Task brief — Where the records appear below, transcribe them exactly, leaving none out.

Stored items —
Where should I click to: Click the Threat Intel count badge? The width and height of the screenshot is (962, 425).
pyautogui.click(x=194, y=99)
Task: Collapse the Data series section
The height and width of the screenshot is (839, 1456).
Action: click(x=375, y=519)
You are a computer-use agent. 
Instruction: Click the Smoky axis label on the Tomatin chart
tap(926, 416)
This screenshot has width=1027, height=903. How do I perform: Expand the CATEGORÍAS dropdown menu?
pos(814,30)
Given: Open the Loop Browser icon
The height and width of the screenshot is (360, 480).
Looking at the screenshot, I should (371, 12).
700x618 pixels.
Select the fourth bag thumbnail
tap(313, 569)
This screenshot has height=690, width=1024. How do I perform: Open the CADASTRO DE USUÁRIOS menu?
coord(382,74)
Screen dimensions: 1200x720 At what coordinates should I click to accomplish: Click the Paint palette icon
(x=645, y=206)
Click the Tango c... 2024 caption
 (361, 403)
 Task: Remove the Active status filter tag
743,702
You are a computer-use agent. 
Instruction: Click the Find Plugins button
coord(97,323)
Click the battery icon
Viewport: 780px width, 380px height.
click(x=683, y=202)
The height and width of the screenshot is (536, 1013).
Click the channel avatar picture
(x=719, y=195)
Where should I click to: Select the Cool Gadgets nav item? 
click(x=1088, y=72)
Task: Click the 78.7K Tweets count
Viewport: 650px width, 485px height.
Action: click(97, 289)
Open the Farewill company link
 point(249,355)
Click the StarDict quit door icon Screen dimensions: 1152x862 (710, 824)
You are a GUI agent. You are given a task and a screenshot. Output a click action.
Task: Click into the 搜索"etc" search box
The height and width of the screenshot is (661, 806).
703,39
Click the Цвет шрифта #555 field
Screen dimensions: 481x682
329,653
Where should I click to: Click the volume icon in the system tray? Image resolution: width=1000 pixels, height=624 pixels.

Solved problem —
Where should I click to: Click the Threat Intel count badge? The width and height of the screenshot is (962, 425).
pyautogui.click(x=194, y=99)
Task: Collapse the Data series section
The height and width of the screenshot is (839, 1456).
Action: click(x=375, y=519)
You are a computer-use agent. 
Instruction: Click the Smoky axis label on the Tomatin chart
tap(926, 416)
This screenshot has width=1027, height=903. How do I perform: Expand the CATEGORÍAS dropdown menu?
pos(814,30)
Given: Open the Loop Browser icon
The height and width of the screenshot is (360, 480).
Looking at the screenshot, I should (371, 12).
700x618 pixels.
Select the fourth bag thumbnail
tap(313, 569)
This screenshot has height=690, width=1024. How do I perform: Open the CADASTRO DE USUÁRIOS menu?
coord(382,74)
Screen dimensions: 1200x720 At what coordinates should I click to accomplish: Click the Paint palette icon
(x=645, y=206)
Click the Tango c... 2024 caption
 (361, 403)
 Task: Remove the Active status filter tag
743,702
You are a computer-use agent. 
Instruction: Click the Find Plugins button
coord(97,323)
Click the battery icon
Viewport: 780px width, 380px height.
click(x=683, y=202)
The height and width of the screenshot is (536, 1013).
Click the channel avatar picture
(x=719, y=195)
Where should I click to: Select the Cool Gadgets nav item? 
click(x=1088, y=72)
Task: Click the 78.7K Tweets count
Viewport: 650px width, 485px height.
Action: click(97, 289)
Open the Farewill company link
 point(249,355)
Click the StarDict quit door icon Screen dimensions: 1152x862 (710, 824)
You are a GUI agent. You are given a task and a screenshot. Output a click action.
Task: Click into the 搜索"etc" search box
The height and width of the screenshot is (661, 806).
703,39
Click the Цвет шрифта #555 field
Screen dimensions: 481x682
329,653
Where should I click to: Click the volume icon in the system tray? Image resolution: width=1000 pixels, height=624 pixels.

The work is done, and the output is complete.